====== Records for the exercise ======

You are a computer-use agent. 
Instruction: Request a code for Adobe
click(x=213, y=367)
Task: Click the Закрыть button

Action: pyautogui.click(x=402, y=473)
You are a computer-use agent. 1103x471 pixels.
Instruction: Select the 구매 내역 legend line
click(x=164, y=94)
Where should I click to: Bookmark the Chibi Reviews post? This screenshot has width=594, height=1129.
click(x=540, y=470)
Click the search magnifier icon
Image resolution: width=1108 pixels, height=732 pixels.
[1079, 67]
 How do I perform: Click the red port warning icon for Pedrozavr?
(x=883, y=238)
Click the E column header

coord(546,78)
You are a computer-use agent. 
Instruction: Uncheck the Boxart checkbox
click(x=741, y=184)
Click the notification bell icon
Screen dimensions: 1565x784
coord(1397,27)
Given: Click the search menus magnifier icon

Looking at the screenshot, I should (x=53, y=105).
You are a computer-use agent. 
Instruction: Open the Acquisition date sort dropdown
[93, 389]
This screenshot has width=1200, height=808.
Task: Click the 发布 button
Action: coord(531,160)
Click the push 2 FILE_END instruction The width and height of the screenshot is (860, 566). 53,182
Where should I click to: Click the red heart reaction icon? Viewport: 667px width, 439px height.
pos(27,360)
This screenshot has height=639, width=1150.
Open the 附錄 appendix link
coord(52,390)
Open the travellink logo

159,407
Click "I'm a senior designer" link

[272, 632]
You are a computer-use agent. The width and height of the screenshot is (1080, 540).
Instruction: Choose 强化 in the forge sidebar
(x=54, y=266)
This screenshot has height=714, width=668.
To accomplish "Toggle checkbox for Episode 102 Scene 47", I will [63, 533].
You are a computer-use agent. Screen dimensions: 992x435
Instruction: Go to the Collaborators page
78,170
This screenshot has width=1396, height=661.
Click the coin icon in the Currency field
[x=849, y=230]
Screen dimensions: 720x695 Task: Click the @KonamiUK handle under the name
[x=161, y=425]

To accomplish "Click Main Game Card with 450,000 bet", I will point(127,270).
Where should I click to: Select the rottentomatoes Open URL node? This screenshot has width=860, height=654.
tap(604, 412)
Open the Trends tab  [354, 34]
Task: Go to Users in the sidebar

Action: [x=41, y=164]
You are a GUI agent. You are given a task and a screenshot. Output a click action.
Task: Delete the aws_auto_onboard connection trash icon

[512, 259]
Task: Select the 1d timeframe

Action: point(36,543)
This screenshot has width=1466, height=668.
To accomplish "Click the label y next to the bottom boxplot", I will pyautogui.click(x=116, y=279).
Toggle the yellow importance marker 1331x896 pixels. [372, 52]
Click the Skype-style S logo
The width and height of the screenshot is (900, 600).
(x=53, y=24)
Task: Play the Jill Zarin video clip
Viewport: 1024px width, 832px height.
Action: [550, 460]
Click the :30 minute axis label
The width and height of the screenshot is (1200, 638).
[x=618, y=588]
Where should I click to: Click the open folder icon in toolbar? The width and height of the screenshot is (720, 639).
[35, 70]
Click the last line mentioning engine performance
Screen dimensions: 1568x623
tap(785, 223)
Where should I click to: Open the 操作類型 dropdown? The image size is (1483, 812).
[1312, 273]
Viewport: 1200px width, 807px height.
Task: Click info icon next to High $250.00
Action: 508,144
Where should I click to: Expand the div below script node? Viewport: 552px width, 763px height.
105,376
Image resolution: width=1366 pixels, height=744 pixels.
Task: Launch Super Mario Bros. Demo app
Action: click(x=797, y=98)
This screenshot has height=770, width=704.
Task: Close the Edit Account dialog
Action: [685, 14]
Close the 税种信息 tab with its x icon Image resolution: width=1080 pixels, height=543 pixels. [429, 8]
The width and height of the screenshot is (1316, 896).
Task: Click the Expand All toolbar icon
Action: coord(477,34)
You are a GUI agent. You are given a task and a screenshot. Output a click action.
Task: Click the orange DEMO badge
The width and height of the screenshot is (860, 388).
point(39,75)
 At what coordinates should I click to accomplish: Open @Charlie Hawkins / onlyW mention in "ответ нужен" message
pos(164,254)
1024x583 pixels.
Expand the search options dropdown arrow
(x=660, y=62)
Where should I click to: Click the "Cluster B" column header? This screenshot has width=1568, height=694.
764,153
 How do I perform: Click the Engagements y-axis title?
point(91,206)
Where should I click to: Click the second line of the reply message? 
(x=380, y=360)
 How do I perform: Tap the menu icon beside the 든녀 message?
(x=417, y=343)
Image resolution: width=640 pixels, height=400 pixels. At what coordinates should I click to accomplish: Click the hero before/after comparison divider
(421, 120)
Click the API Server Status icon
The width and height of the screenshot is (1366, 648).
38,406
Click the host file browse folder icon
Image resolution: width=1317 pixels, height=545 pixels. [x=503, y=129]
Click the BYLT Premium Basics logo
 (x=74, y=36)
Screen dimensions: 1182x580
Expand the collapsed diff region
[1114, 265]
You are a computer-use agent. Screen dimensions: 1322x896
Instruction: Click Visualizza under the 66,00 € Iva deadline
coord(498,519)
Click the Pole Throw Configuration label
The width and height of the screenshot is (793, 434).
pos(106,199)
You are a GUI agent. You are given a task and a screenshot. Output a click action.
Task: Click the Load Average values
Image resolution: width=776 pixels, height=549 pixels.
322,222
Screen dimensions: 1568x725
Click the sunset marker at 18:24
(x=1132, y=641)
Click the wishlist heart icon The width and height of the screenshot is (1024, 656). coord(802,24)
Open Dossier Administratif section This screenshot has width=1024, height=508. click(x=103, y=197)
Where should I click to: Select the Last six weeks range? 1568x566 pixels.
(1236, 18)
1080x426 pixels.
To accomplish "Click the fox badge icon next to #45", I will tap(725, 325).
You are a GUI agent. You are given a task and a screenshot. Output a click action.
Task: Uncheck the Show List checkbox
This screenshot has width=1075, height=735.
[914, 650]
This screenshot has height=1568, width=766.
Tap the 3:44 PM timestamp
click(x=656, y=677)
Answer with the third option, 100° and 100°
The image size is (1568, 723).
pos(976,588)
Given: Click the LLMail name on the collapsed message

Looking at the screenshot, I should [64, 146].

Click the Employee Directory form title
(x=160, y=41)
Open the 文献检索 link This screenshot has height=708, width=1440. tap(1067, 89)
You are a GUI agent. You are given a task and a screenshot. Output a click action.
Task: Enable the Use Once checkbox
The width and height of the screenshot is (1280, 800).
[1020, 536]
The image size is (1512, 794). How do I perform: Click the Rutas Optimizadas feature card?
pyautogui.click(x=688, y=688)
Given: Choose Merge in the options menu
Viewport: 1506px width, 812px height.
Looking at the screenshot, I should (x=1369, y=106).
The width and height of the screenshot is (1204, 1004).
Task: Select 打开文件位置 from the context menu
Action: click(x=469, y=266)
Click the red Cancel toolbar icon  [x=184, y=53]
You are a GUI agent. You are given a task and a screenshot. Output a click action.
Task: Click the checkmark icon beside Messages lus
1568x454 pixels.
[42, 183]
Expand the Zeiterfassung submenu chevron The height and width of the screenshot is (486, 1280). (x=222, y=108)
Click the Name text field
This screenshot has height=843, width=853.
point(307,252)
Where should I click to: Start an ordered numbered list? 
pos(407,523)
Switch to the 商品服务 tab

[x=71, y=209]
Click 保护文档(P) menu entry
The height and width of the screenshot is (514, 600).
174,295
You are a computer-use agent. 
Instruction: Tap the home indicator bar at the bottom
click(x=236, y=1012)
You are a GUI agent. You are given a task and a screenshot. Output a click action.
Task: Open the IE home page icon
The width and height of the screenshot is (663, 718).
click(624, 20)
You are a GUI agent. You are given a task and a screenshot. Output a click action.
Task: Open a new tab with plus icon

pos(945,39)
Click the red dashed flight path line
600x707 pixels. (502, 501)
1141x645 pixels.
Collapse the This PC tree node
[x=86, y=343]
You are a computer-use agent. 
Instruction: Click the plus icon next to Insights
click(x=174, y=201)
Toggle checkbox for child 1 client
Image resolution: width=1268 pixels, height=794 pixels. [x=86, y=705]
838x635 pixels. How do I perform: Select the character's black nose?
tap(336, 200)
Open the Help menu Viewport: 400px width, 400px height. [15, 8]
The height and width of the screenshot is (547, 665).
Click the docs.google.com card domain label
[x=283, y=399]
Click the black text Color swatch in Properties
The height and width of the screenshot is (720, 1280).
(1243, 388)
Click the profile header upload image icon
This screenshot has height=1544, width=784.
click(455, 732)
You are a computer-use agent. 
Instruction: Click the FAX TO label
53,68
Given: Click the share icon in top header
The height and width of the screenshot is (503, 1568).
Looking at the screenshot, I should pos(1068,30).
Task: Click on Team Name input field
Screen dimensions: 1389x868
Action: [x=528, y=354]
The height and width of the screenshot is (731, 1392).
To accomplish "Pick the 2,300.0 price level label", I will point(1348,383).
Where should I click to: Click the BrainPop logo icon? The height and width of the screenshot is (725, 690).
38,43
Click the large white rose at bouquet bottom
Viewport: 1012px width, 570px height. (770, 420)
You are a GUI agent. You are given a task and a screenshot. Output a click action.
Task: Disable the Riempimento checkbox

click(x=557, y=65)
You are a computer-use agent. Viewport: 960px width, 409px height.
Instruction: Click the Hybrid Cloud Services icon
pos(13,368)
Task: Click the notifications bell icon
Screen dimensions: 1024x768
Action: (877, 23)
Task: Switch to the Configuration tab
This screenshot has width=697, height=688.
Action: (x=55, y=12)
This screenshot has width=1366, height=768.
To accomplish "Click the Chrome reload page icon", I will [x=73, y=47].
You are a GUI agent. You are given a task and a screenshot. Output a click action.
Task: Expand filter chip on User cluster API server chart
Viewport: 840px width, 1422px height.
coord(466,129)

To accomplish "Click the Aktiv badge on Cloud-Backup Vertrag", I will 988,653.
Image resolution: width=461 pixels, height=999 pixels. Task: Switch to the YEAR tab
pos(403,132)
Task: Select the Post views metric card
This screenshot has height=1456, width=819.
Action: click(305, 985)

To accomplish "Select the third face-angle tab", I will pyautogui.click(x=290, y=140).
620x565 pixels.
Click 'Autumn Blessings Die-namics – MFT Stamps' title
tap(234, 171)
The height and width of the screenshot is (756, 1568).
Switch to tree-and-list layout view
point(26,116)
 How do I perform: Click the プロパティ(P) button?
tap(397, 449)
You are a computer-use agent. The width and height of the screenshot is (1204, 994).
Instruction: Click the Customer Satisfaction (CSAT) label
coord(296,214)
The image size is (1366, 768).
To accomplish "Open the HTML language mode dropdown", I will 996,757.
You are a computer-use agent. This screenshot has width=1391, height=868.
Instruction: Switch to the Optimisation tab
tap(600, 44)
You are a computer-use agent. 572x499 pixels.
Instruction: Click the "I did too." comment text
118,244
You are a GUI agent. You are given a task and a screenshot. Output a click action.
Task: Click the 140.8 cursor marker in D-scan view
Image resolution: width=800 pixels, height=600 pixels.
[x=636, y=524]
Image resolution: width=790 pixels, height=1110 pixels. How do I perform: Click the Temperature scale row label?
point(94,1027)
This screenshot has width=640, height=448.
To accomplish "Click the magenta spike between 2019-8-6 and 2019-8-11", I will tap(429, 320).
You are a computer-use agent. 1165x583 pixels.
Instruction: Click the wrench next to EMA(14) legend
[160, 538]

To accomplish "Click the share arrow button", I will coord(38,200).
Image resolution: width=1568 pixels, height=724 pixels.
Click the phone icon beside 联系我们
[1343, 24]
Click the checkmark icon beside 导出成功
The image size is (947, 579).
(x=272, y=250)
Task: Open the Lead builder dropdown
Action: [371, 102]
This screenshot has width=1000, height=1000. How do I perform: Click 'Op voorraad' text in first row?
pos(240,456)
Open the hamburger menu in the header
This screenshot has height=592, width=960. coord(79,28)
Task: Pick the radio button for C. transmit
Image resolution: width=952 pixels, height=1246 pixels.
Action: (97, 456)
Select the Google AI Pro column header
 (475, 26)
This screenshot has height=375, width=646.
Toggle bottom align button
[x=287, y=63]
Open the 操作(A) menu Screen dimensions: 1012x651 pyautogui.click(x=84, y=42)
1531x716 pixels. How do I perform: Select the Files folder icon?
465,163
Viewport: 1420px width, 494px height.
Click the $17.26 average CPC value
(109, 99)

======

Work required: Give only the lines from the one holding "Image resolution: width=461" through the one holding "This screenshot has width=640, height=448.", each restated exactly as it appears above.

Answer to this problem:
Image resolution: width=461 pixels, height=999 pixels. Task: Switch to the YEAR tab
pos(403,132)
Task: Select the Post views metric card
This screenshot has height=1456, width=819.
Action: click(305, 985)

To accomplish "Select the third face-angle tab", I will pyautogui.click(x=290, y=140).
620x565 pixels.
Click 'Autumn Blessings Die-namics – MFT Stamps' title
tap(234, 171)
The height and width of the screenshot is (756, 1568).
Switch to tree-and-list layout view
point(26,116)
 How do I perform: Click the プロパティ(P) button?
tap(397, 449)
You are a computer-use agent. The width and height of the screenshot is (1204, 994).
Instruction: Click the Customer Satisfaction (CSAT) label
coord(296,214)
The image size is (1366, 768).
To accomplish "Open the HTML language mode dropdown", I will 996,757.
You are a computer-use agent. This screenshot has width=1391, height=868.
Instruction: Switch to the Optimisation tab
tap(600, 44)
You are a computer-use agent. 572x499 pixels.
Instruction: Click the "I did too." comment text
118,244
You are a GUI agent. You are given a task and a screenshot. Output a click action.
Task: Click the 140.8 cursor marker in D-scan view
Image resolution: width=800 pixels, height=600 pixels.
[x=636, y=524]
Image resolution: width=790 pixels, height=1110 pixels. How do I perform: Click the Temperature scale row label?
point(94,1027)
This screenshot has width=640, height=448.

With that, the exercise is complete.